23.10.2006 Beast and unit testing

See: http://blogs.testbit.eu/timj/2006/10/23/23102006-beast-and-unit-testing/ (page moved)

There’s been quite some hacking going on in the Beast tree recently. Stefan Westerfeld kindly wrote up a new development summary which is published on the Beast front page.

In particular, we’ve been hacking on the unit tests and tried to get make check invocations run much faster. To paraphrase Michael C. Feathers from his very interesting book Working Effectively with Legacy Code on unit tests:

Unit tests should run fast – a test taking 1/10th of a second is a slow unit test.

Most tests we had executed during make check took much longer. Beast has some pretty sophisticated test features nowadays, i.e. it can render BSE files to WAV files offline (in a test harness), extract certain audio features from the WAV files and compare those against saved feature sets. In other places, we’re using tests that loop through all possible input/output values of a function in brute force manner and assert correctness over the full value range. Adding up to that, we have performance tests that may repeatedly call the same functions (often thousands or millions of times) in order to measure their performance and print out measurements.

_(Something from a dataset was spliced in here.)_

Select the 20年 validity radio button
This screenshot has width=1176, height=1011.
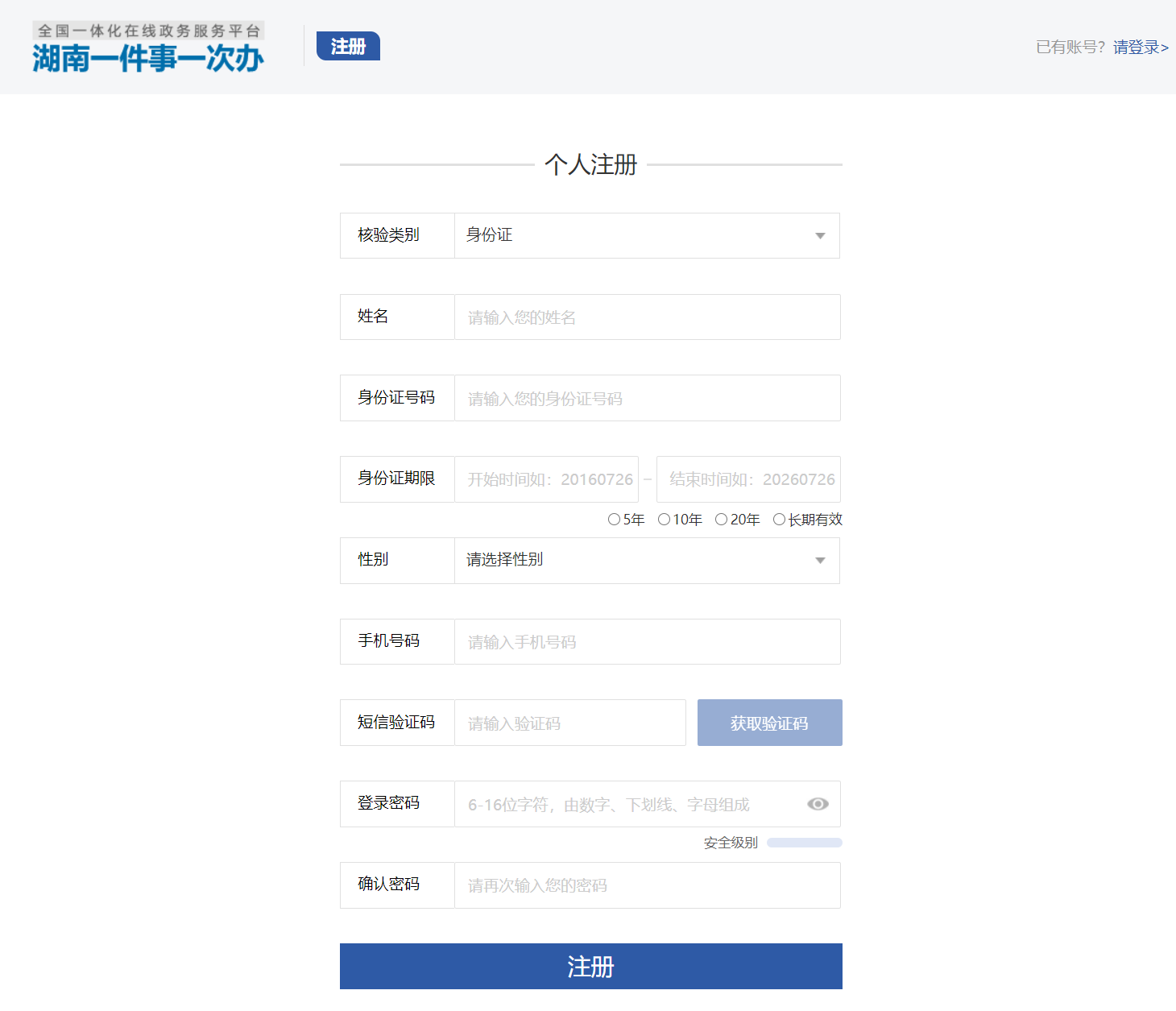click(721, 520)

These kind of tests are nice to have for broad correctness testing, especially around release time. However we did run into the problem of make check being less likely executed before commits, because running the tests would be too slow to bother with. That of course somewhat defeats the purpose of having a test harness. Another problem that we ran into were the intermixing of correctness/accuracy tests with performance benchmarks. These often sit in the same test program or even the same function and are hard to spot that way in the full output of a check run.

To solve the outlined problems, we changed the Beast tests as follows:

* All makefiles support the (recursive) rules: check, slowcheck, perf, report (this is easily implemented by including a common makefile).

* Tests added to TESTS are run as part of check (automake standard).

* Tests added to SLOWTESTS are run as part of slowcheck with --test-slow.

* Tests added to PERFTESTS are run as part of perf with --test-perf.

* make report runs all of check, slowcheck and perf and captures the output into a file report.out.

* We use special test initialization functions (e.g. sfi_init_test(argc,argv)) which do argument parsing to handle --test-slow and --test-perf.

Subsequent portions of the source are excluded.